Sektoren Industrie, Gebäude und Verkehr erreichen Klimaziele nicht
Die Gutachter*innen des Öko-Instituts analysierten die im Koalitionsvertrag von SPD, Grünen und FDP niedergelegten Klimaschutzmaßnahmen und alle weiteren bis zum 1. April 2022 bekannt gemachten Ergänzungen und Konkretisierungen für die Sektoren Energie, Industrie, Gebäude und Verkehr – dies jeweils unter der Annahme einer ambitionierten Ausgestaltung. Ihr Ergebnis: Mit Ausnahme der Energiewirtschaft muss für die Sektorziele sowohl für das Jahr 2030 als auch zumindest für einige der Zwischenjahre mit einer Zielverfehlung gerechnet werden. Nur die Energiewirtschaft könne im Szenario des Koalitions-Programms ihr Sektorziel für 2030 deutlich unterschreiten, und zwar um mehr als 25 Millionen CO2-Äquivalente (Mio. t CO2-Äqu.) – allerdings nur dann, wenn der Kohleausstieg bis 2030 erfolge, die erneuerbaren Energien „früh und sehr massiv“ ausgebaut würden und die CO2-Preise des europäischen Emissionshandelssystems sich „günstig“ entwickelten.
Wie groß die Lücken beim Klimaschutz sind
Besonders gravierend fällt die Zielverfehlung mit 37 Mio. t CO2-Äqu. im Jahr 2030 im Verkehrssektor aus. Aber auch für den Industriesektor (14 Mio. t CO2-Äqu.) und im Gebäudesektor (2 Mio. t CO2-Äqu.) sind große Lücken zu erwarten. Insbesondere die Verfehlungen der Sektorziele des Bundes-Klimaschutzgesetzes zeigen, dass sich der Gebäude-, der Verkehrs- und der Industriesektor nicht auf Emissionsminderungspfaden befinden, die zur Erreichung des Klimaneutralitätsziels für das Jahr 2045 notwendig sind.
Einordung der historischen Emissionen
Die historisch ermittelten Emissionen werden in einigen Sektoren sehr stark durch die meteorologischen Bedingungen des jeweiligen Jahres beeinflusst. Dies gilt vor allem für die Temperatursituation, die einen maßgeblichen Einfluss auf die Emissionen des Gebäudesektors und teilweise auch der Energiewirtschaft hat. Wie viel Wind- und Sonnenenergie es gibt, hat dagegen einen maßgeblichen Einfluss auf die Stromerzeugung aus Windkraft- und PV-Anlagen und damit auf die Emissionen der Energiewirtschaft. Darüber hinaus können Lagerbestandseffekte (vor allem bei Heizöl) einen erheblichen Einfluss auf Treibhausgasemissionen eines spezifischen Jahres haben (insbesondere für den Gebäudesektor).

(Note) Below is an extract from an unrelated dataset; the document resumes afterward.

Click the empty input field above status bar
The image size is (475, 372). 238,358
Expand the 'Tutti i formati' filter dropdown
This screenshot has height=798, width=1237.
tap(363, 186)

Die quantitative Analyse des Öko-Instituts zeigt, dass sich unter Berücksichtigung dieser drei Effekte erhebliche Unterschiede bei der Bewertung der basierend auf den Ist-Daten ermittelten Zielverfehlungen ergeben können. Bei entsprechender Bereinigung (insbesondere durch Korrektur um die Lagerbestandseffekte) wäre zum Beispiel das Emissionsminderungsziel des Gebäudesektors für das Jahr 2021 um bis zu 20 Mio. t CO2-Äqu. verfehlt worden.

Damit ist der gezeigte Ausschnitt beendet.